What is expected
Output as a numbered list, omitting blank lines, the portion of the listing that begins with the line containing "Task: Increase player count with the up arrow" and ends with the line containing "(x=319, y=48)", both included.

Collected data entries:
-*-*-

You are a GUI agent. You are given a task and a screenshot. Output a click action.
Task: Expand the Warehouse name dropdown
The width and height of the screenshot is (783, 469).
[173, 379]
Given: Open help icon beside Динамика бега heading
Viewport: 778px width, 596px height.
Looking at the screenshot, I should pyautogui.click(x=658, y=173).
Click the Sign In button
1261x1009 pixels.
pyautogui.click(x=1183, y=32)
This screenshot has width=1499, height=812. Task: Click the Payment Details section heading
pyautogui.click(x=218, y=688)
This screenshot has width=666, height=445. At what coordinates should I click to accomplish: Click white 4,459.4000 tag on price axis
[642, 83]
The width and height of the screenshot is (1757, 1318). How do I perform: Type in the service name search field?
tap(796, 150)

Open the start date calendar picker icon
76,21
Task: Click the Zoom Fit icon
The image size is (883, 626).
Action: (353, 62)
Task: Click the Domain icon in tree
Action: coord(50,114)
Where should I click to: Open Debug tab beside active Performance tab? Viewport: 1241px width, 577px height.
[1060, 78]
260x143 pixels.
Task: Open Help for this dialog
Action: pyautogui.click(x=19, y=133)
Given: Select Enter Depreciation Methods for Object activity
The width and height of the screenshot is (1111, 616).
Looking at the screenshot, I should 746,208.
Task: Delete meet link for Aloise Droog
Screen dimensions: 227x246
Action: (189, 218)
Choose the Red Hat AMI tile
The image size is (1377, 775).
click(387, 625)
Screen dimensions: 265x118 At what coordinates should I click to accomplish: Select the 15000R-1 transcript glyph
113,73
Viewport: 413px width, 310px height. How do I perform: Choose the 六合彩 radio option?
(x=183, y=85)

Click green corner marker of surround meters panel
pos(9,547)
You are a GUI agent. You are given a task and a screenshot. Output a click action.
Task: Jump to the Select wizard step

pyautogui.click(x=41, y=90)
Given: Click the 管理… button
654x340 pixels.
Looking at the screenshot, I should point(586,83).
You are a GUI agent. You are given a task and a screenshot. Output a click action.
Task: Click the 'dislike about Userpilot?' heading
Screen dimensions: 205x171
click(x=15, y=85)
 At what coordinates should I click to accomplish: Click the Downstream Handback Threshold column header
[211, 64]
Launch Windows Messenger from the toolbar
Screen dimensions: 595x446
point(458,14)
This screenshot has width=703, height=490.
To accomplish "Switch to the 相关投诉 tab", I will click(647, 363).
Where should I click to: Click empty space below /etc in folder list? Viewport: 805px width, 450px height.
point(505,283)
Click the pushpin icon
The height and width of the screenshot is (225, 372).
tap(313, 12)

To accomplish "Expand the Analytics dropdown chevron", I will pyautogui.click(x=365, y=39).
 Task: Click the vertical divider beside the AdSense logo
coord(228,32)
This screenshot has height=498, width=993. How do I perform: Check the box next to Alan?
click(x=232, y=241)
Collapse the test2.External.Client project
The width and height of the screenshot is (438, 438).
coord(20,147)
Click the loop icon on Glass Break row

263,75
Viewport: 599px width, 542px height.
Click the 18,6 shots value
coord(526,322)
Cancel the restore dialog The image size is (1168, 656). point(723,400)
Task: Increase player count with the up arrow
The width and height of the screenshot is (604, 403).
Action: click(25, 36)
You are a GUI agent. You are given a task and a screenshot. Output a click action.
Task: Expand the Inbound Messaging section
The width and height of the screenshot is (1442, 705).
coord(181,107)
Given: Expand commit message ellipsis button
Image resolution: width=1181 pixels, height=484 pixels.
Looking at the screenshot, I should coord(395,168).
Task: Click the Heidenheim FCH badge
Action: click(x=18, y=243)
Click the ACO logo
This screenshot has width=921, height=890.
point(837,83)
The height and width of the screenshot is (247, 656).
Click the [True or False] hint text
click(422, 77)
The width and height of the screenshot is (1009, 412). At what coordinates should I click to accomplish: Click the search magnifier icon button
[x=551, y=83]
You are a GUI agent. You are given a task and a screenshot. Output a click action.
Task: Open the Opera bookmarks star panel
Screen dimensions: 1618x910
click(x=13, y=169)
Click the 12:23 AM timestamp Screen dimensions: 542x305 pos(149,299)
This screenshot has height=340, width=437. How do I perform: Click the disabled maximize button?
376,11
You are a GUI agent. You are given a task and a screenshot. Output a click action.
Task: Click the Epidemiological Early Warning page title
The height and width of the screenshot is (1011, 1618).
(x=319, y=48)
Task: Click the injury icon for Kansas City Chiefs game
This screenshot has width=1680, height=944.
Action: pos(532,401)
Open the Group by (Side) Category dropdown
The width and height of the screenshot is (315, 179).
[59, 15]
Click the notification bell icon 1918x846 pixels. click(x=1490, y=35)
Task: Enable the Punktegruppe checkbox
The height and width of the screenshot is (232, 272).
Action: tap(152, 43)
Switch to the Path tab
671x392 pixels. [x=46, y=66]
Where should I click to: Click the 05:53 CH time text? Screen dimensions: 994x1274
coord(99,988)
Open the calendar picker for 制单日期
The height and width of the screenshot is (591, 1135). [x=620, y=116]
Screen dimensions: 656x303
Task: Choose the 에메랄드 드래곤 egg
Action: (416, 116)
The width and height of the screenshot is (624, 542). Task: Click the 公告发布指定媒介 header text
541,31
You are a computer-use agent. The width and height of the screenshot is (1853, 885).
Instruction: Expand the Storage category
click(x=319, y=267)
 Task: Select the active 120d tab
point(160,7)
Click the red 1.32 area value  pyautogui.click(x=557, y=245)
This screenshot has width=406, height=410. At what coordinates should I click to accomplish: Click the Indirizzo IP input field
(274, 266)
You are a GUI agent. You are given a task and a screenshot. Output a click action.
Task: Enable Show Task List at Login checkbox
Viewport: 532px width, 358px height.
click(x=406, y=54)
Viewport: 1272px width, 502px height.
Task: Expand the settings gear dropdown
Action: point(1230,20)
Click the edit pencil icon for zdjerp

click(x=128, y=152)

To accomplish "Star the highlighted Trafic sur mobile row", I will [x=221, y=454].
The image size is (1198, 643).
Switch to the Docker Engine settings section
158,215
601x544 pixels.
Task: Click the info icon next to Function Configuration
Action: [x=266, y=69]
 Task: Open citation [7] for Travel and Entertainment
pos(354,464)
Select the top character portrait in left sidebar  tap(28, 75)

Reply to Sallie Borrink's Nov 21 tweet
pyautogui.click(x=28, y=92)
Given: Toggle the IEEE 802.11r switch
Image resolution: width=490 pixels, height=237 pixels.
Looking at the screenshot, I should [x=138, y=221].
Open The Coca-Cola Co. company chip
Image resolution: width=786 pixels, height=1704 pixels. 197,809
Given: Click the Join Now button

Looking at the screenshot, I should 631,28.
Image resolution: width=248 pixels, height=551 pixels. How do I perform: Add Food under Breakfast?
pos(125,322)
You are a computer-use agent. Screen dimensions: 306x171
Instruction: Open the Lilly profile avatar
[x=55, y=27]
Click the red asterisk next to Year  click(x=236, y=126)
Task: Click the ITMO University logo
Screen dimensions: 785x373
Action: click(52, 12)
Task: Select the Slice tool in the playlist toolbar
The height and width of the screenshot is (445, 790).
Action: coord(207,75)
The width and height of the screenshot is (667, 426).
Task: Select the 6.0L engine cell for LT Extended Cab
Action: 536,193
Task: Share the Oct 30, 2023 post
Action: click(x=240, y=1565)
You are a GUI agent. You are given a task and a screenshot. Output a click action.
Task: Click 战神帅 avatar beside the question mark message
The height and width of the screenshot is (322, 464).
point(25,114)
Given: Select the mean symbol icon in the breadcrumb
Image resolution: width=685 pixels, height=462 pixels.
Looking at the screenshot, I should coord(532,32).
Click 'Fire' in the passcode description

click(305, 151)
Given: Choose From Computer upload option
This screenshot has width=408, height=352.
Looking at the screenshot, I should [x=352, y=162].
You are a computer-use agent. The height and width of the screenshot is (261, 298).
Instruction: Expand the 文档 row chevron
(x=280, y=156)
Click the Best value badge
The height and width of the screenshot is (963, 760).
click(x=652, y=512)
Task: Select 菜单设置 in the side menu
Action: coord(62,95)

-*-*-

The completed task
1. Task: Increase player count with the up arrow
2. The width and height of the screenshot is (604, 403).
3. Action: click(25, 36)
4. You are a GUI agent. You are given a task and a screenshot. Output a click action.
5. Task: Expand the Inbound Messaging section
6. The width and height of the screenshot is (1442, 705).
7. coord(181,107)
8. Given: Expand commit message ellipsis button
9. Image resolution: width=1181 pixels, height=484 pixels.
10. Looking at the screenshot, I should coord(395,168).
11. Task: Click the Heidenheim FCH badge
12. Action: click(x=18, y=243)
13. Click the ACO logo
14. This screenshot has width=921, height=890.
15. point(837,83)
16. The height and width of the screenshot is (247, 656).
17. Click the [True or False] hint text
18. click(422, 77)
19. The width and height of the screenshot is (1009, 412). At what coordinates should I click to accomplish: Click the search magnifier icon button
20. [x=551, y=83]
21. You are a GUI agent. You are given a task and a screenshot. Output a click action.
22. Task: Open the Opera bookmarks star panel
23. Screen dimensions: 1618x910
24. click(x=13, y=169)
25. Click the 12:23 AM timestamp Screen dimensions: 542x305 pos(149,299)
26. This screenshot has height=340, width=437. How do I perform: Click the disabled maximize button?
27. 376,11
28. You are a GUI agent. You are given a task and a screenshot. Output a click action.
29. Task: Click the Epidemiological Early Warning page title
30. The height and width of the screenshot is (1011, 1618).
31. (x=319, y=48)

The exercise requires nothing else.